Maggie has an agenda, and I think Neil's right: it ends in .com.
I dunno
By neilv
Mon, 05/11/2009 - 3:53pm
Just to be clear, I don't mean that I *believe* the intent of the piece was to promote the company. I just couldn't tell that that wasn't the intent.
The Globe knowingly mixes crud in with their good stuff, and I can't always tell when a piece is good-Globe or crud-Globe.
2001, I was a dot-commer at
By anon
Tue, 05/12/2009 - 2:03am
2001, I was a dot-commer at roughly the same age a few years out of school, making about 1/4 of this guy's salary. Single, lived in Cambridge, little savings, no help from my parents, etc. I collected unemployment, too, and it was hard to make ends meet. Anyway, that's not the point I want to make.
Whomever wrote the Globe article is batshit insane.
Being out of work does offer a nice change of pace possibly, and allows time to reset your life a little bit. However, being laid off, job hunting, and knowing that it's really tough out there is HARD. It's demoralizing, frustrating, and really scary.
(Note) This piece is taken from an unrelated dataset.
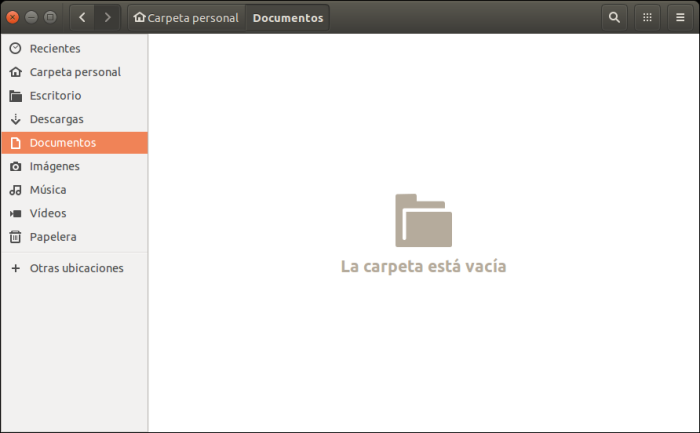Click the search magnifier icon

[x=614, y=17]
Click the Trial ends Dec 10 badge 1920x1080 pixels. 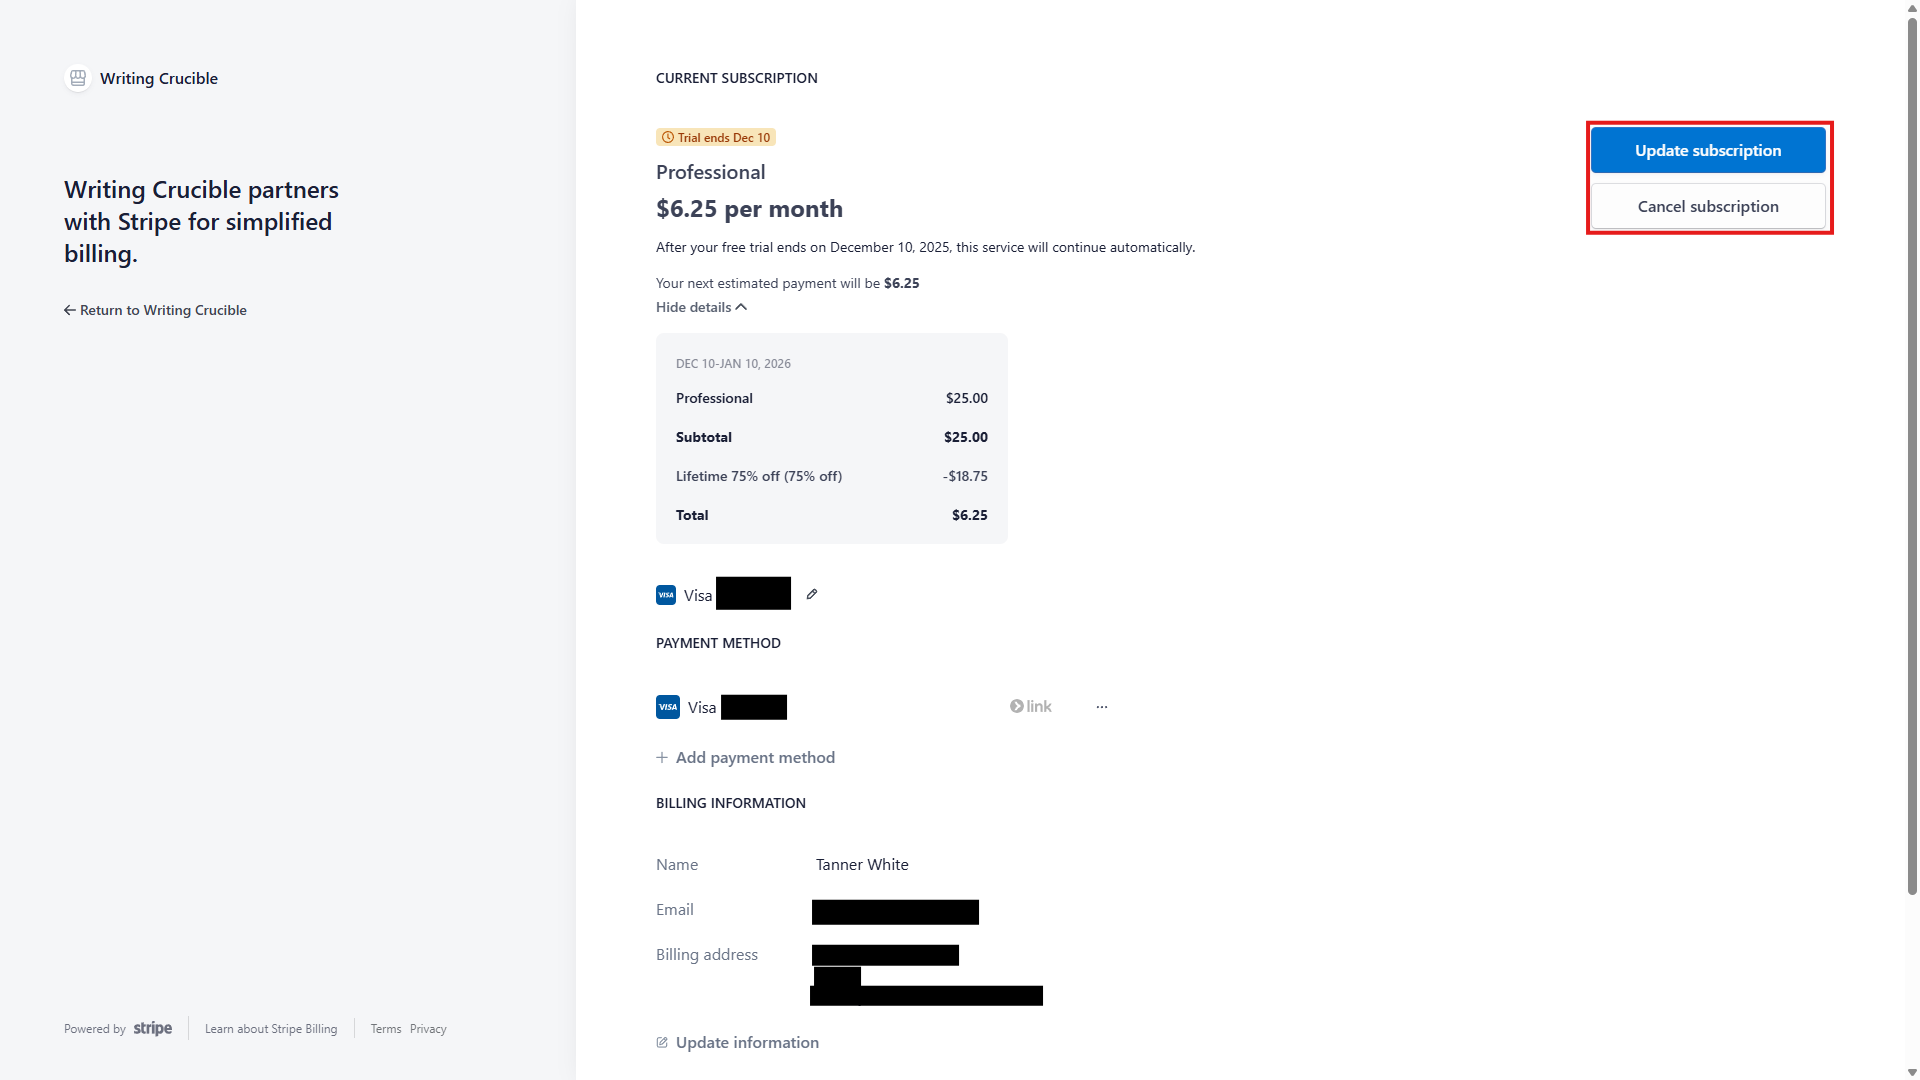click(715, 137)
EVERYONE I know who went through this all felt about the same.
The general tone of this article is trying to spin their situation into sounding like a lifestlye choice, which, when you're out of work, or your income is low, is just a plain lie. The family may have chosen to live frugally, but at least they would've had the choice.
Good luck to you
Yeah seriously, looking for
By ShadyMilkMan
Tue, 05/12/2009 - 9:21am
Yeah seriously, looking for work is like a full time job. It is putting yourself on the line each and every day, and in this economy it means getting doors slammed in your face every day as well. Its one thing to be in sales and have your service/product rejected out of hand and a complete other thing to be selling yourself only to be told that your not wanted. I am very happy I have a job now, even though I am looking to take the next step up, and if I were to be laid off tomorrow Im sure I would make the most of it, but I sure wouldnt be happy about it (well maybe for the first day or two, but that would only be because of the 24 hours of drinking, after that its all gloomy.)
Has anyone e-mailed the reporter about these discussion threads?
By Ron Newman
Tue, 05/12/2009 - 11:24am
I'm thinking of letting Maggie Jackson know about the multiple discussion threads (here, at Media Nation, and at the Somerville Journal blog), to see if she wants to respond. But maybe someone has already done that? If so, please speak up here.